BRIDGEPORT — Eighteen acres of vacant waterfront property is hard to come by in Connecticut, so the Bridgeport-Port Jefferson ferry company’s lot along Seaview Avenue on the harbor stands out.
Based on prior announcements, that prime land is supposed to house a staging area for the construction/maintenance of the off-shore Park City Wind project while the ferry, located across the harbor, prepares to eventually build a new terminal on a portion of the site.
But as the ferry company’s environmental cleanup of its acreage — dubbed Barnum Landing — drags on, the two sides have yet to finalize a lease agreement, even though one was announced in spring, 2021.
And in a recent statement for this report, Avangrid Renewables, which owns Park City Wind, declined to reaffirm its plans to utilizing the Seaview site or divulge if it is eyeing alternative locations.
“AVANGRID is committed to making Bridgeport a centerpiece of the Park City Wind project while delivering significant economic benefits to the state and continues to work with the mayor’s office, the City Council, and local business owners to optimize our operations in the port,” Craig Gilvarg, Avangrid Renewables’ director of communications, said in an email.
But as of Friday the Park City Wind website continued to state it was “partnering” with the ferry company “to redevelop an 18.3-acre waterfront industrial property in Bridgeport that is currently underutilized and undeveloped.”
“I’m fairly confident that we will at some point have a deal,” Fred Hall, the ferry company’s general manager, told Hearst Connecticut Media. “We continue to talk … to try to define what exactly the relationship is going to be between the two entities in terms of space utilization.”
Hall added, “We can’t let them use it until we clean it up.”
“We’re still in clean-up mode. We’re still getting the contamination squared away,” Hall said. “We’re a year out on (finishing) cleanup.”
How does that fit AVANGRID’s timeline? According to a document forwarded by Gilvarg, the offshore wind project remains in the permitting stage, with state approvals “on track” but federal permits delayed by nine months. The revised timeline shows manufacturing is now scheduled to begin in early 2024, versus mid-to-late 2023, pushing installation and commissioning of Park City Wind from mid 2024-25 to early-mid 2025-26.
Meanwhile another harbor front neighbor of the ferry site, Bridgeport Boat Works, a shipyard operator located at 731 Seaview Ave., is looking to get into the offshore wind business with its own staging area.
In May U.S. Senators Richard Blumenthal and Chris Murphy and U.S. Rep. Jim Himes, all Democrats, signed a letter to the U.S. Maritime Administration in support of an effort by the city and Bridgeport Boat Works to obtain $11 million in federal aid to help fund “ground improvements and construction of a seawall and service dock to facilitate component transfers to offshore wind vessels, and related services.”

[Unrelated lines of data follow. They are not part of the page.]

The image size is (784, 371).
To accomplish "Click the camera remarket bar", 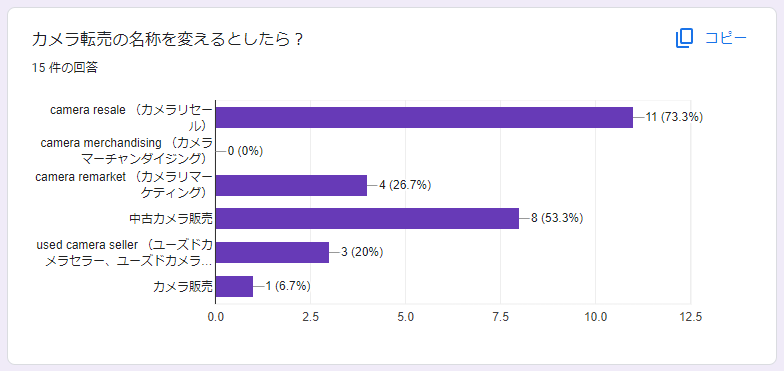I will pos(291,185).
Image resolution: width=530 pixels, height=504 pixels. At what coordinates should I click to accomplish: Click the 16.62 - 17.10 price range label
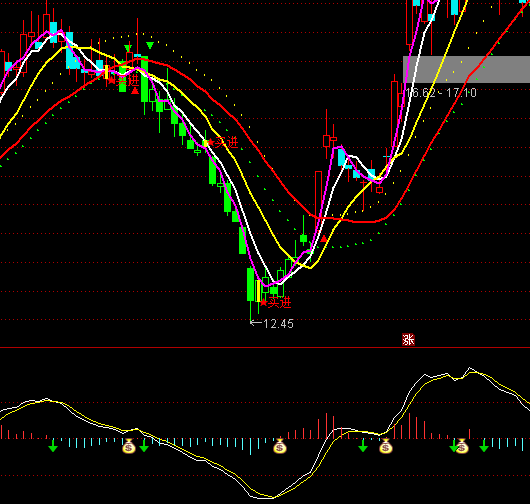pyautogui.click(x=441, y=93)
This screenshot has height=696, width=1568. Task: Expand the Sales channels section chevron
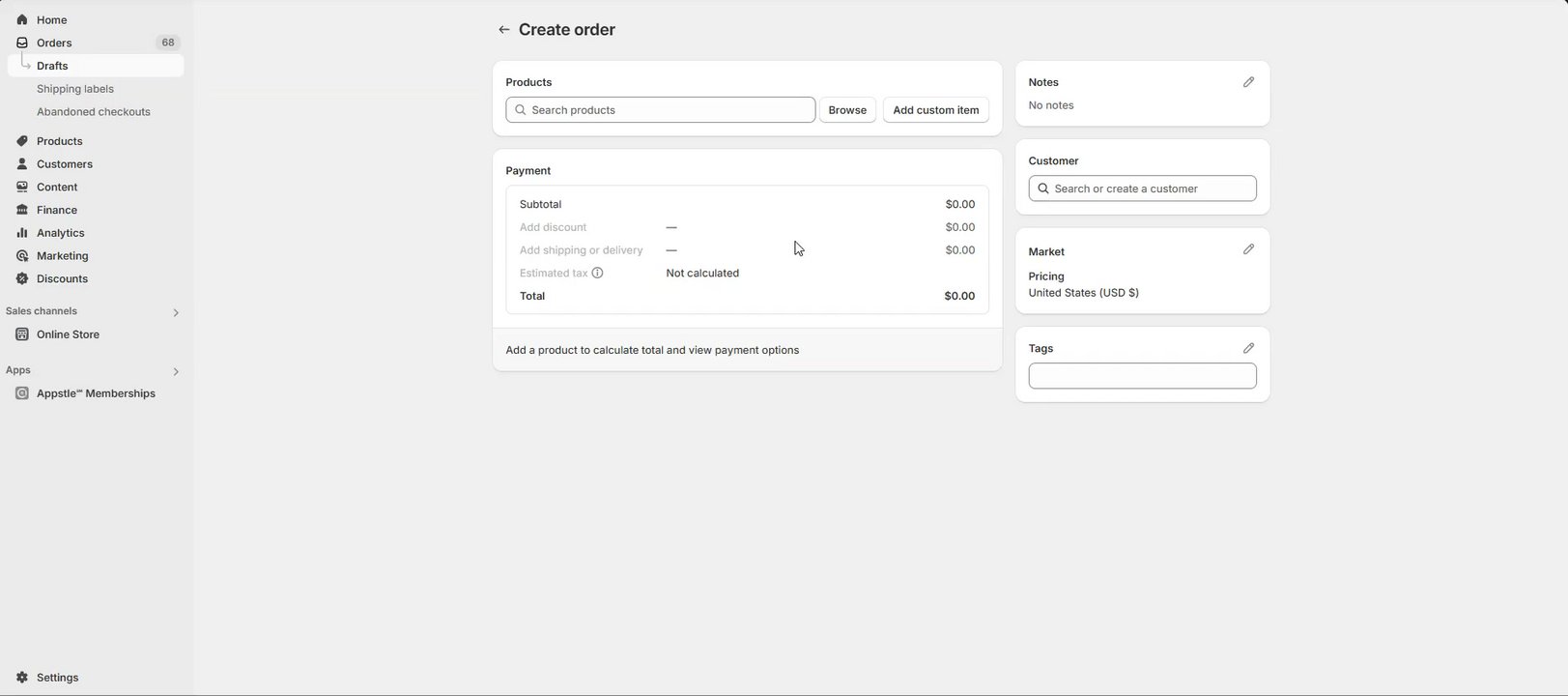click(x=176, y=312)
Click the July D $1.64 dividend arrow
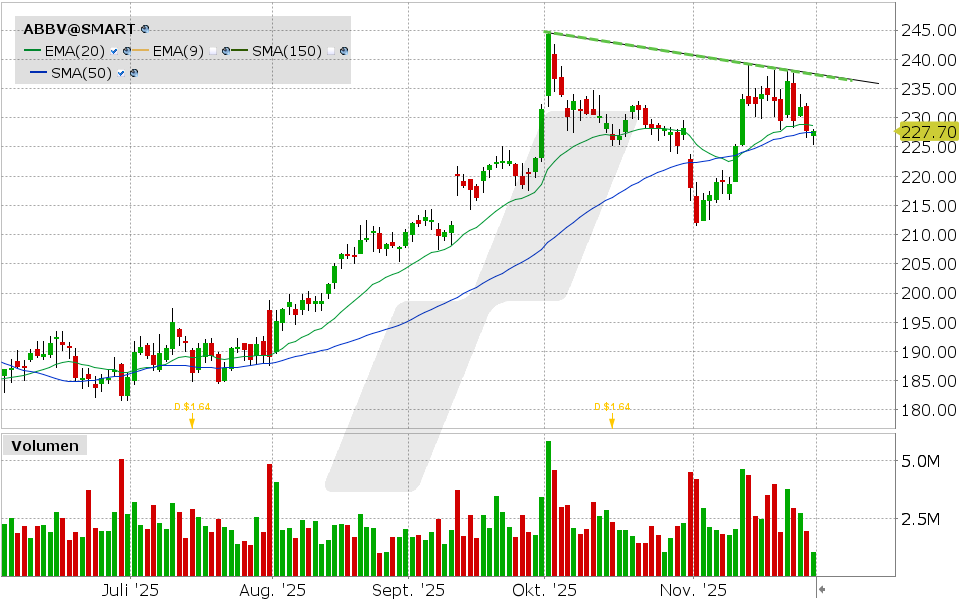This screenshot has width=960, height=600. point(192,422)
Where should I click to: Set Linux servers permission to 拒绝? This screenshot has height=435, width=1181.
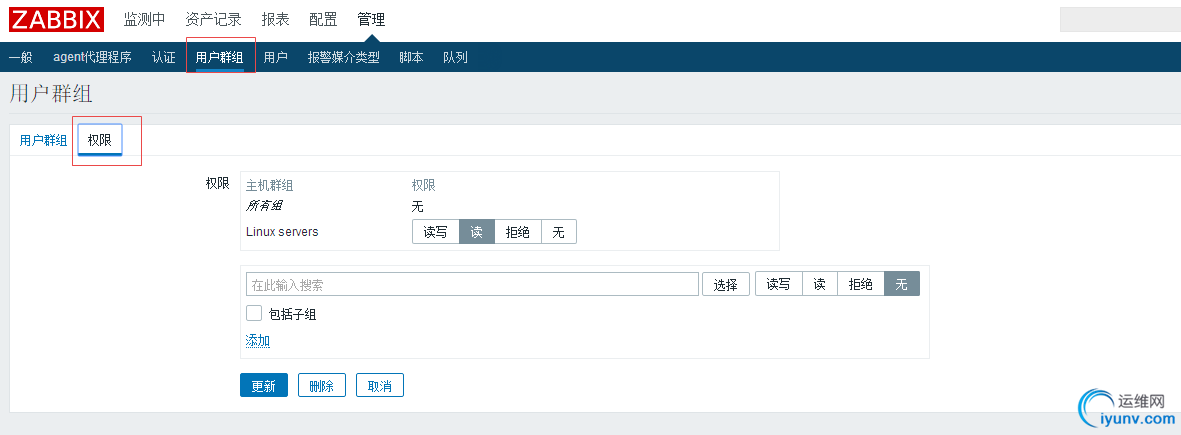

The letter does not mention Park City Wind by name, and Gilvarg was unable as of Friday to answer a question about whether Bridgeport Boat Works could be an alternative staging area. He did in an earlier email state, “AVANGRID is providing support to a local Bridgeport company, Bridgeport Boat Works, which has applied for federal infrastructure funding to enhance its ability to provide services to the offshore wind industry.”
Himes in an interview acknowledged the Park City Wind project is “absolutely slow going.”
“The amount of permitting and work — it’s a massive project with all kinds of potential pitfalls along the way,” he said. “(But) there’s only a couple of ports up and down the Northeast where you’ve got unobstructed access to Long Island Sound. Bridgeport is one of them. Bridgeport has a real competitive advantage.”